Items on finding words and elements
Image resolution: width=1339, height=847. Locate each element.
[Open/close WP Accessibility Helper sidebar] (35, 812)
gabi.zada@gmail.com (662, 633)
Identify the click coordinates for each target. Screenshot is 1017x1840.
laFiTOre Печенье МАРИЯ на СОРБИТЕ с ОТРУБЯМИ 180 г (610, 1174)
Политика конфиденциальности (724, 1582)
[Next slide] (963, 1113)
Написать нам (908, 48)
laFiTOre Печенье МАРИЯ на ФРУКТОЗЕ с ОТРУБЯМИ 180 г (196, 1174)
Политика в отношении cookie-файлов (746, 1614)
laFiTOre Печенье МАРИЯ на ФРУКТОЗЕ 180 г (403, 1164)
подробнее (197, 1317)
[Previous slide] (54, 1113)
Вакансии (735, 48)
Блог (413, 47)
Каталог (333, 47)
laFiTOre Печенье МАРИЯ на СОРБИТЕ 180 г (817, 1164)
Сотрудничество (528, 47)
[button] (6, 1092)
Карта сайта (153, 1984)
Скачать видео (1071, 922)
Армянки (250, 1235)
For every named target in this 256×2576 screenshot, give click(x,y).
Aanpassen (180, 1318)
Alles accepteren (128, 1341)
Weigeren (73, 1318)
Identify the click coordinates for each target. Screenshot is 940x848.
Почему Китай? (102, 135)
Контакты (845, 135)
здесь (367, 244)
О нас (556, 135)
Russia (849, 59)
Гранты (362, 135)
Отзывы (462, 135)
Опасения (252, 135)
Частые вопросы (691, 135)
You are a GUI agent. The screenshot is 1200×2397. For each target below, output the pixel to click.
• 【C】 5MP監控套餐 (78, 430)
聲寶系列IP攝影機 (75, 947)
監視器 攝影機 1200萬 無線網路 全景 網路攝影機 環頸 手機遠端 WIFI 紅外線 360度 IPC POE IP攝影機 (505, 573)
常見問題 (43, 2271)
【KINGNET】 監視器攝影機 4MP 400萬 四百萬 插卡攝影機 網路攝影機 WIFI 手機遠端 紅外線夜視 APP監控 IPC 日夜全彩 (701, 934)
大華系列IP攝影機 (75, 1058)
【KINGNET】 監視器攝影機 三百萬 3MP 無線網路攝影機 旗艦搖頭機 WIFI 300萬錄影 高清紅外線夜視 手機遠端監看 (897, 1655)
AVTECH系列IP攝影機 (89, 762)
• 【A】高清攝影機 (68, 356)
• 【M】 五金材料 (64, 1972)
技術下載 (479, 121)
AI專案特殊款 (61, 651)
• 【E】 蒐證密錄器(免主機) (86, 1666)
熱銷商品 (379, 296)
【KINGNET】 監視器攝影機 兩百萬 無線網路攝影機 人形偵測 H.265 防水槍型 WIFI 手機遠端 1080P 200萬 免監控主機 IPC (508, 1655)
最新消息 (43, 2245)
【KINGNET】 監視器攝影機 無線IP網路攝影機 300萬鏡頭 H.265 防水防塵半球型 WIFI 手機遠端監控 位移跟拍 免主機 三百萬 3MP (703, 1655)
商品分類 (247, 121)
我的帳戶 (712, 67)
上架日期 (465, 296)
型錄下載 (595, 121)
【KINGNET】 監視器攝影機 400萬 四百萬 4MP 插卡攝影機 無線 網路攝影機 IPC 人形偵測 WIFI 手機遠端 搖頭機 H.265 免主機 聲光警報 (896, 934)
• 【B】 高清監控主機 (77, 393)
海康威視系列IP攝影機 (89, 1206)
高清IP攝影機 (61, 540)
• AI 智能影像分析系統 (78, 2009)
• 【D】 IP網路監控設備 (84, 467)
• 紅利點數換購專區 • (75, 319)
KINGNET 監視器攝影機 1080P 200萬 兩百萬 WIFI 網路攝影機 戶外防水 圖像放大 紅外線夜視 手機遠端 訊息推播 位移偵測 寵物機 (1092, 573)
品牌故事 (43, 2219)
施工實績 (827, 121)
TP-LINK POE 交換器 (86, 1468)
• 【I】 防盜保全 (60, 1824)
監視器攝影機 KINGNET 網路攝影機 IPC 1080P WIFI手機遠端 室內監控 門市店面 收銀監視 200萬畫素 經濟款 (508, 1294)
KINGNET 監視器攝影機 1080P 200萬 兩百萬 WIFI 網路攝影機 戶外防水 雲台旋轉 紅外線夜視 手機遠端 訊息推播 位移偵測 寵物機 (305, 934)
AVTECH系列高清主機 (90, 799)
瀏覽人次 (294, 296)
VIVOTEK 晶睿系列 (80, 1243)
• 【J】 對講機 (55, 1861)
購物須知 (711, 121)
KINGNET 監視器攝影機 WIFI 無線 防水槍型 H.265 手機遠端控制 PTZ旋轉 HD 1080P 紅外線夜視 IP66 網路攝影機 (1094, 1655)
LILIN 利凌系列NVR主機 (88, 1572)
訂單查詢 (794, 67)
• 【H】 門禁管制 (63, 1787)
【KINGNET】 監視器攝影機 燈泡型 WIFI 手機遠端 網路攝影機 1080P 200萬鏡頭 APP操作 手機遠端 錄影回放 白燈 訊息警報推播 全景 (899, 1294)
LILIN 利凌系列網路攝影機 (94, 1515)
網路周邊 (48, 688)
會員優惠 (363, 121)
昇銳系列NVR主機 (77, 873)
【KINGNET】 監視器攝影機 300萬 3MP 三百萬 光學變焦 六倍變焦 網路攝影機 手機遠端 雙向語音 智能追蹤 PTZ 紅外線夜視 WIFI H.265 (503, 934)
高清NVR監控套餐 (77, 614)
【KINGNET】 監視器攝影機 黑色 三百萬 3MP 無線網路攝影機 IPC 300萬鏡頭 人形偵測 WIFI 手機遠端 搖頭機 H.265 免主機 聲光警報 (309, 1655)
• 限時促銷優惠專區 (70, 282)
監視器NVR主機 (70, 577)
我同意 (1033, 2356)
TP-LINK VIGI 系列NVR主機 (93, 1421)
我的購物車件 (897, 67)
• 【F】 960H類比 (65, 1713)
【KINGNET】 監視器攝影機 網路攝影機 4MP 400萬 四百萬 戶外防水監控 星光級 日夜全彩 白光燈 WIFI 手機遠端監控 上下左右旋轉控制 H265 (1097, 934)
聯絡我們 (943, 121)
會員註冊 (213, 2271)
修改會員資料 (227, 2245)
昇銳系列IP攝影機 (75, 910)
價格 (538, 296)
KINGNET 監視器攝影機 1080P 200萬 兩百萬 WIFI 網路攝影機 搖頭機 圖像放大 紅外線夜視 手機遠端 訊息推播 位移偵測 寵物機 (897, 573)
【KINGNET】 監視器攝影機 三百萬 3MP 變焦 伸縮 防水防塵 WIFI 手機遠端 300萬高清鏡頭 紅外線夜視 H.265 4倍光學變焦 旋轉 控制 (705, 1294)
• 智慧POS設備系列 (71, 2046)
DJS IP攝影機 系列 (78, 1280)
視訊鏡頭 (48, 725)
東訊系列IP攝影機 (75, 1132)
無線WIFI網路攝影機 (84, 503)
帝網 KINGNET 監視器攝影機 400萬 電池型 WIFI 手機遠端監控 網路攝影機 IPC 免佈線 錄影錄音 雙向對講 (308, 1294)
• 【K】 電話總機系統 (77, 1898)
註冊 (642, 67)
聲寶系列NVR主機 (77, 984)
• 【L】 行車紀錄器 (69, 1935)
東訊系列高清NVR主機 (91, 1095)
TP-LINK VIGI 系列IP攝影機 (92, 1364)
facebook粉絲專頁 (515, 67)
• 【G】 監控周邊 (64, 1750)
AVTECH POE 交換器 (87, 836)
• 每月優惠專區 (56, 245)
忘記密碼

# [Task details]
Rewrite all of the items above, substituting "Правила" for every occurrence of "Политика" and leaving everything else unchanged.

# [Answer to this problem]
Image resolution: width=1339, height=847. Locate each element.
[Open/close WP Accessibility Helper sidebar] (35, 812)
gabi.zada@gmail.com (662, 633)
Identify the click coordinates for each target. Screenshot is 1017x1840.
laFiTOre Печенье МАРИЯ на СОРБИТЕ с ОТРУБЯМИ 180 г (610, 1174)
Правила конфиденциальности (724, 1582)
[Next slide] (963, 1113)
Написать нам (908, 48)
laFiTOre Печенье МАРИЯ на ФРУКТОЗЕ с ОТРУБЯМИ 180 г (196, 1174)
Правила в отношении cookie-файлов (746, 1614)
laFiTOre Печенье МАРИЯ на ФРУКТОЗЕ 180 г (403, 1164)
подробнее (197, 1317)
[Previous slide] (54, 1113)
Вакансии (735, 48)
Блог (413, 47)
Каталог (333, 47)
laFiTOre Печенье МАРИЯ на СОРБИТЕ 180 г (817, 1164)
Сотрудничество (528, 47)
[button] (6, 1092)
Карта сайта (153, 1984)
Скачать видео (1071, 922)
Армянки (250, 1235)
For every named target in this 256×2576 screenshot, give click(x,y).
Aanpassen (180, 1318)
Alles accepteren (128, 1341)
Weigeren (73, 1318)
Identify the click coordinates for each target. Screenshot is 940x848.
Почему Китай? (102, 135)
Контакты (845, 135)
здесь (367, 244)
О нас (556, 135)
Russia (849, 59)
Гранты (362, 135)
Отзывы (462, 135)
Опасения (252, 135)
Частые вопросы (691, 135)
You are a GUI agent. The screenshot is 1200×2397. For each target below, output the pixel to click.
• 【C】 5MP監控套餐 (78, 430)
聲寶系列IP攝影機 (75, 947)
監視器 攝影機 1200萬 無線網路 全景 網路攝影機 環頸 手機遠端 WIFI 紅外線 360度 IPC POE IP攝影機 (505, 573)
常見問題 (43, 2271)
【KINGNET】 監視器攝影機 4MP 400萬 四百萬 插卡攝影機 網路攝影機 WIFI 手機遠端 紅外線夜視 APP監控 IPC 日夜全彩 (701, 934)
大華系列IP攝影機 (75, 1058)
【KINGNET】 監視器攝影機 三百萬 3MP 無線網路攝影機 旗艦搖頭機 WIFI 300萬錄影 高清紅外線夜視 手機遠端監看 (897, 1655)
AVTECH系列IP攝影機 (89, 762)
• 【A】高清攝影機 (68, 356)
• 【M】 五金材料 (64, 1972)
技術下載 (479, 121)
AI專案特殊款 (61, 651)
• 【E】 蒐證密錄器(免主機) (86, 1666)
熱銷商品 (379, 296)
【KINGNET】 監視器攝影機 兩百萬 無線網路攝影機 人形偵測 H.265 防水槍型 WIFI 手機遠端 1080P 200萬 免監控主機 IPC (508, 1655)
最新消息 (43, 2245)
【KINGNET】 監視器攝影機 無線IP網路攝影機 300萬鏡頭 H.265 防水防塵半球型 WIFI 手機遠端監控 位移跟拍 免主機 三百萬 3MP (703, 1655)
商品分類 (247, 121)
我的帳戶 (712, 67)
上架日期 (465, 296)
型錄下載 (595, 121)
【KINGNET】 監視器攝影機 400萬 四百萬 4MP 插卡攝影機 無線 網路攝影機 IPC 人形偵測 WIFI 手機遠端 搖頭機 H.265 免主機 聲光警報 (896, 934)
• 【B】 高清監控主機 (77, 393)
海康威視系列IP攝影機 (89, 1206)
高清IP攝影機 (61, 540)
• AI 智能影像分析系統 (78, 2009)
• 【D】 IP網路監控設備 (84, 467)
• 紅利點數換購專區 • (75, 319)
KINGNET 監視器攝影機 1080P 200萬 兩百萬 WIFI 網路攝影機 戶外防水 圖像放大 紅外線夜視 手機遠端 訊息推播 位移偵測 寵物機 (1092, 573)
品牌故事 (43, 2219)
施工實績 (827, 121)
TP-LINK POE 交換器 (86, 1468)
• 【I】 防盜保全 (60, 1824)
監視器攝影機 KINGNET 網路攝影機 IPC 1080P WIFI手機遠端 室內監控 門市店面 收銀監視 200萬畫素 經濟款 (508, 1294)
KINGNET 監視器攝影機 1080P 200萬 兩百萬 WIFI 網路攝影機 戶外防水 雲台旋轉 紅外線夜視 手機遠端 訊息推播 位移偵測 寵物機 (305, 934)
AVTECH系列高清主機 (90, 799)
瀏覽人次 (294, 296)
VIVOTEK 晶睿系列 (80, 1243)
• 【J】 對講機 (55, 1861)
購物須知 (711, 121)
KINGNET 監視器攝影機 WIFI 無線 防水槍型 H.265 手機遠端控制 PTZ旋轉 HD 1080P 紅外線夜視 IP66 網路攝影機 (1094, 1655)
LILIN 利凌系列NVR主機 (88, 1572)
訂單查詢 (794, 67)
• 【H】 門禁管制 (63, 1787)
【KINGNET】 監視器攝影機 燈泡型 WIFI 手機遠端 網路攝影機 1080P 200萬鏡頭 APP操作 手機遠端 錄影回放 白燈 訊息警報推播 全景 (899, 1294)
LILIN 利凌系列網路攝影機 (94, 1515)
網路周邊 (48, 688)
會員優惠 (363, 121)
昇銳系列NVR主機 (77, 873)
【KINGNET】 監視器攝影機 300萬 3MP 三百萬 光學變焦 六倍變焦 網路攝影機 手機遠端 雙向語音 智能追蹤 PTZ 紅外線夜視 WIFI H.265 (503, 934)
高清NVR監控套餐 (77, 614)
【KINGNET】 監視器攝影機 黑色 三百萬 3MP 無線網路攝影機 IPC 300萬鏡頭 人形偵測 WIFI 手機遠端 搖頭機 H.265 免主機 聲光警報 (309, 1655)
• 限時促銷優惠專區 (70, 282)
監視器NVR主機 (70, 577)
我同意 (1033, 2356)
TP-LINK VIGI 系列NVR主機 (93, 1421)
我的購物車件 (897, 67)
• 【F】 960H類比 (65, 1713)
【KINGNET】 監視器攝影機 網路攝影機 4MP 400萬 四百萬 戶外防水監控 星光級 日夜全彩 白光燈 WIFI 手機遠端監控 上下左右旋轉控制 H265 (1097, 934)
聯絡我們 (943, 121)
會員註冊 (213, 2271)
修改會員資料 (227, 2245)
昇銳系列IP攝影機 (75, 910)
價格 (538, 296)
KINGNET 監視器攝影機 1080P 200萬 兩百萬 WIFI 網路攝影機 搖頭機 圖像放大 紅外線夜視 手機遠端 訊息推播 位移偵測 寵物機 (897, 573)
【KINGNET】 監視器攝影機 三百萬 3MP 變焦 伸縮 防水防塵 WIFI 手機遠端 300萬高清鏡頭 紅外線夜視 H.265 4倍光學變焦 旋轉 控制 (705, 1294)
• 智慧POS設備系列 (71, 2046)
DJS IP攝影機 系列 (78, 1280)
視訊鏡頭 (48, 725)
東訊系列IP攝影機 (75, 1132)
無線WIFI網路攝影機 (84, 503)
帝網 KINGNET 監視器攝影機 400萬 電池型 WIFI 手機遠端監控 網路攝影機 IPC 免佈線 錄影錄音 雙向對講 (308, 1294)
• 【K】 電話總機系統 (77, 1898)
註冊 (642, 67)
聲寶系列NVR主機 (77, 984)
• 【L】 行車紀錄器 (69, 1935)
東訊系列高清NVR主機 (91, 1095)
TP-LINK VIGI 系列IP攝影機 (92, 1364)
facebook粉絲專頁 (515, 67)
• 【G】 監控周邊 (64, 1750)
AVTECH POE 交換器 (87, 836)
• 每月優惠專區 (56, 245)
忘記密碼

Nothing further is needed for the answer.